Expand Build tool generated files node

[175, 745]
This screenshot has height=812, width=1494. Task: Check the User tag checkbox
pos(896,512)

++++++

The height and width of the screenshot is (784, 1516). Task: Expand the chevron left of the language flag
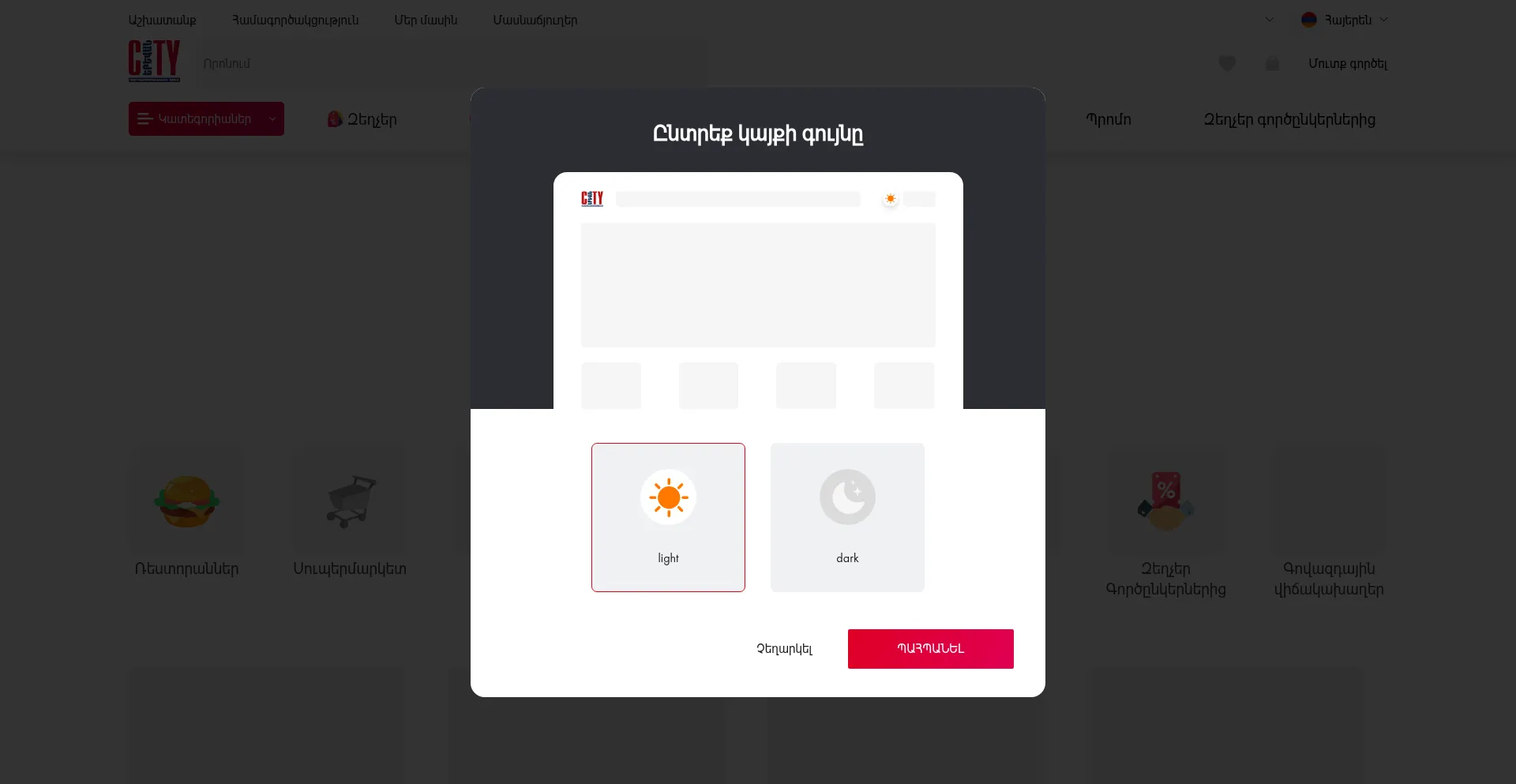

++++++

◆ Given instruction: Reproduce word for word the part of the records that opens with the line containing "Expand Build tool generated files node" and closes with the line containing "pos(896,512)", including both of those lines.

◆ Solution to this problem:
Expand Build tool generated files node

[175, 745]
This screenshot has height=812, width=1494. Task: Check the User tag checkbox
pos(896,512)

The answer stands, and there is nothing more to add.